New York Postcard: Familiar stories, highly ambiguous [NSFW]

Art Life Oct 02, 2018 No Comments

George Shaw, resting and relaxing in New York City with guns, nuts and beer…

 

Yves Tessier, Guns, Beer & Peanuts, 2018

Yves Tessier, Do Unto Others As You Would Have Them Do To You, 2016-2017

Yves Tessier, Couple, 2018

 

Yves Tessier, Cedar Closet, 2018

 

Yves Tessier, Cherry Picnic, 2018

There is much to like in Canadian artist Yves Tessier’s show Cherry Picnic at SHRINE. In a dozen or so paintings, Tessier tells stories that are at once familiar, yet remain highly ambiguous. While figures are often grouped, they are also often emotionally detached from one another, as if acting a bad script. But, there’s a ‘however,’ as Tessier also often jolts his scenes with finger-snapping humour and absurdity to comment on humanity’s contemporary values and aspirations. Along the way, he references Japanese prints, Egyptian friezes, and comic books.

Katherine Bradford, One Man’s Tub, 2018

 

Katherine Bradford, All of Us, 2018

 

 

Katherine Bradford, Suits, 2018

 

 

Katherine Bradford, Olympiad, 2018

 

Katherine Bradford, Waiting Room, 2018

Katherine Bradford’s luminescent show Friends and Strangers at CANADA is another exploration of emotional spaces with groups of people often seemingly at odds with each other, or themselves. Bradford, however, approaches her large canvases as a figurative-colourist-mark-maker, turning her subjects into featureless figures not so much bereft of a personality, as much as a medulla oblongata. Although these chunks of humanity seem lost and bewildered there is enough absurdity in the air to find gentle humour. Bradford doesn’t have all the answers. What she has is confidence. In every colour.

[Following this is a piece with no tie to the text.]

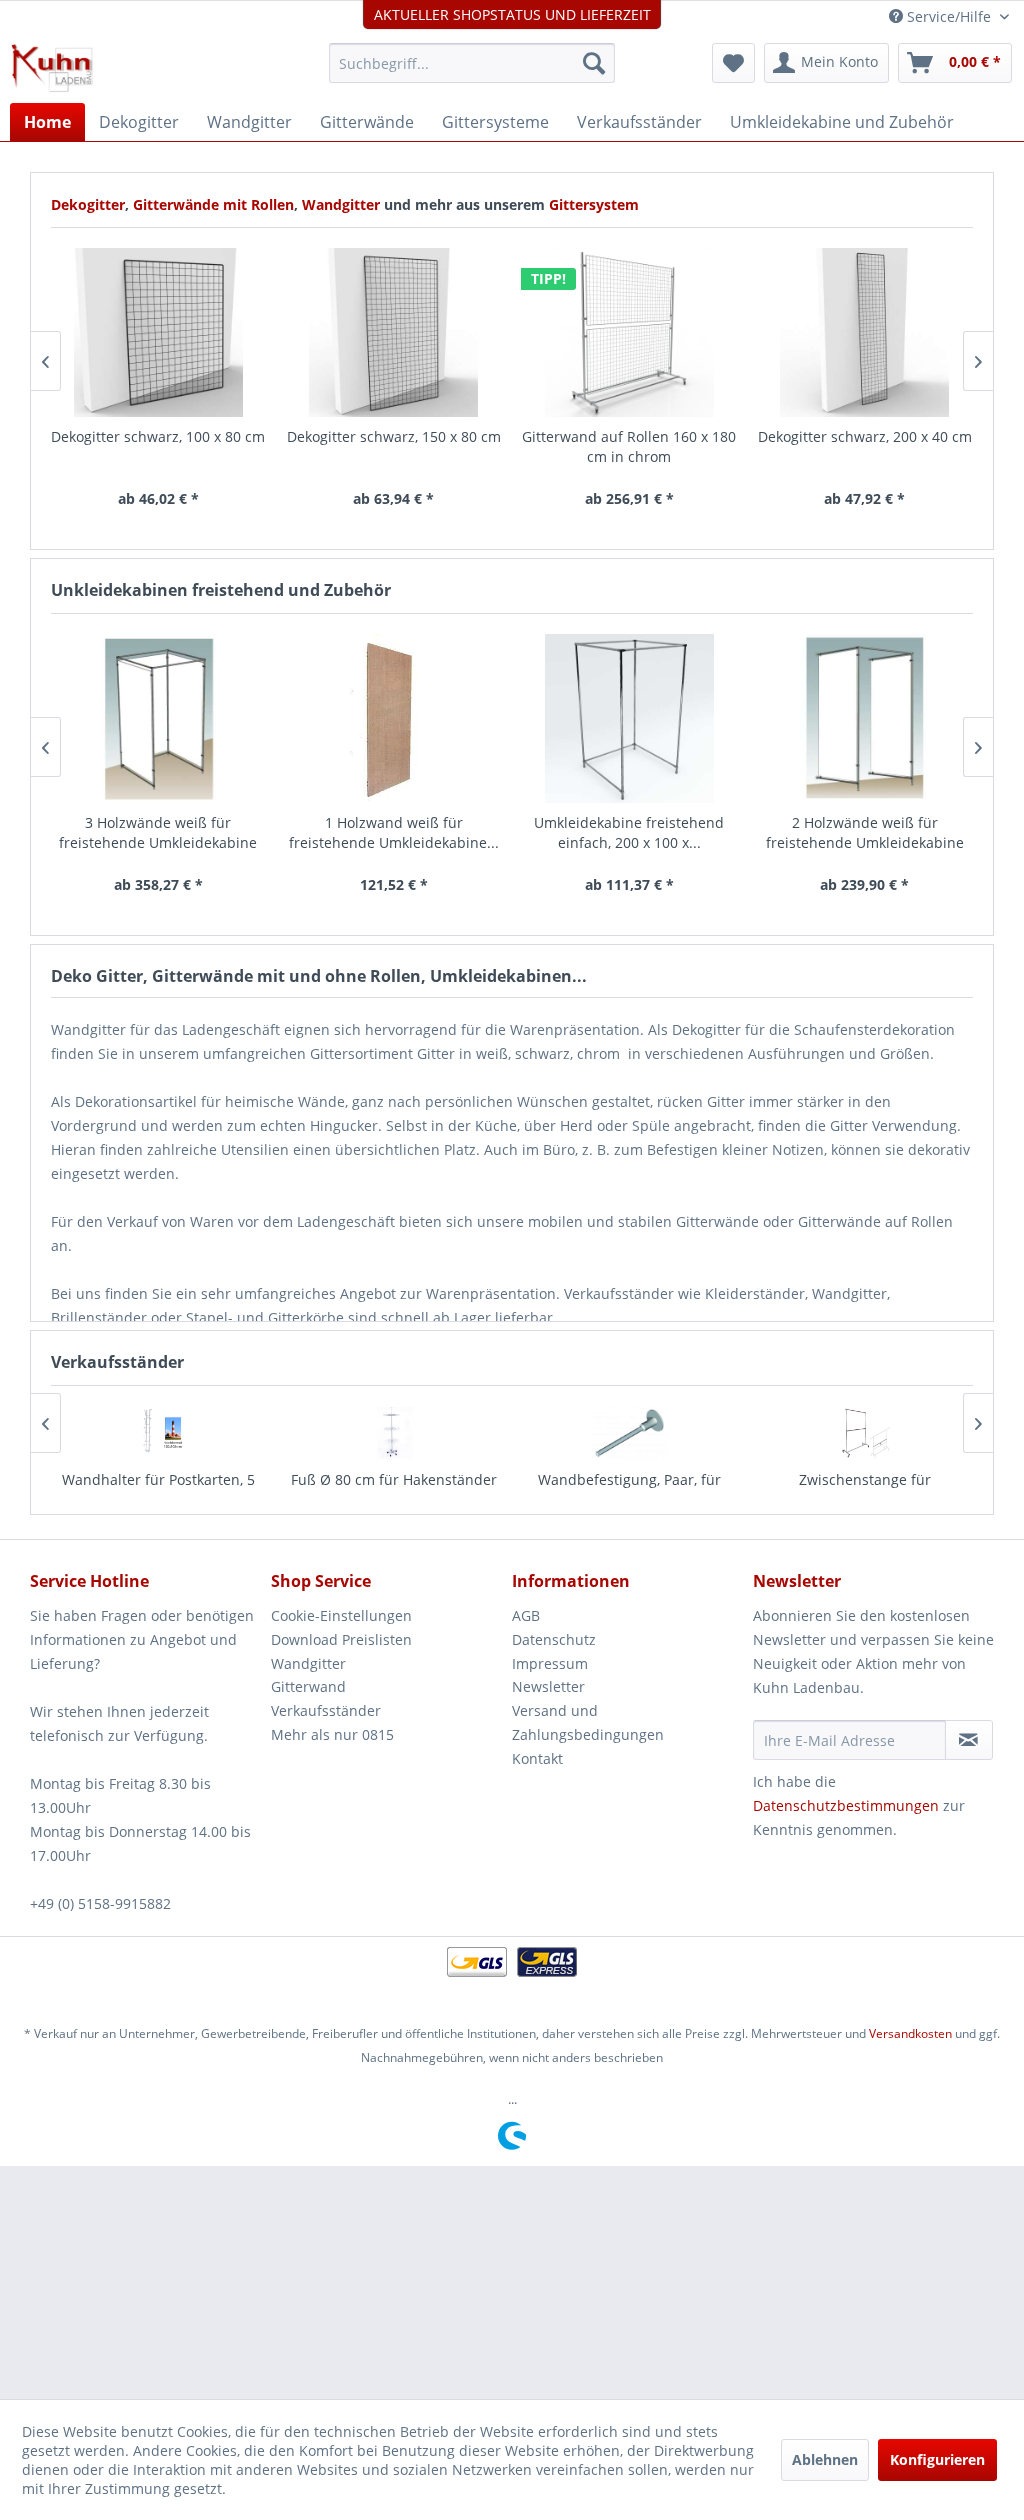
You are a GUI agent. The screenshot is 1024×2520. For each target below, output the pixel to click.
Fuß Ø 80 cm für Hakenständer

Alex Dodge, Whisper in my ear and tell me softly, 2018

 

 

Alex Dodge, This Calm Embrace of Pain (Hanna Rosin), 2018

 

 

Alex Dodge, Boko Maru (Bokonon/Vonnegut), 2018

 

Alex Dodge, Like a Dream (Li Qinzhao), 2018

Alex Dodge, The flower of the human heart (Ono no Komachi), 2018

Each of the works in Alex Dodge’s show Whisper in My Ear and Tell Me Softly at Klaus Von Nichtssagend began life as a 3D-rendered object, draped using virtual physics simulation, and stencilled to allow reproduction on a 2D plane (a canvas). Dodge pushes paint by hand into the stencil to create a sculptural effect with thick paint raised enough to create a shimmering effect. Adding to the poetics, the fabrics convey verses from poems in various languages. And yet, all that politeness and perfection has nothing much to say.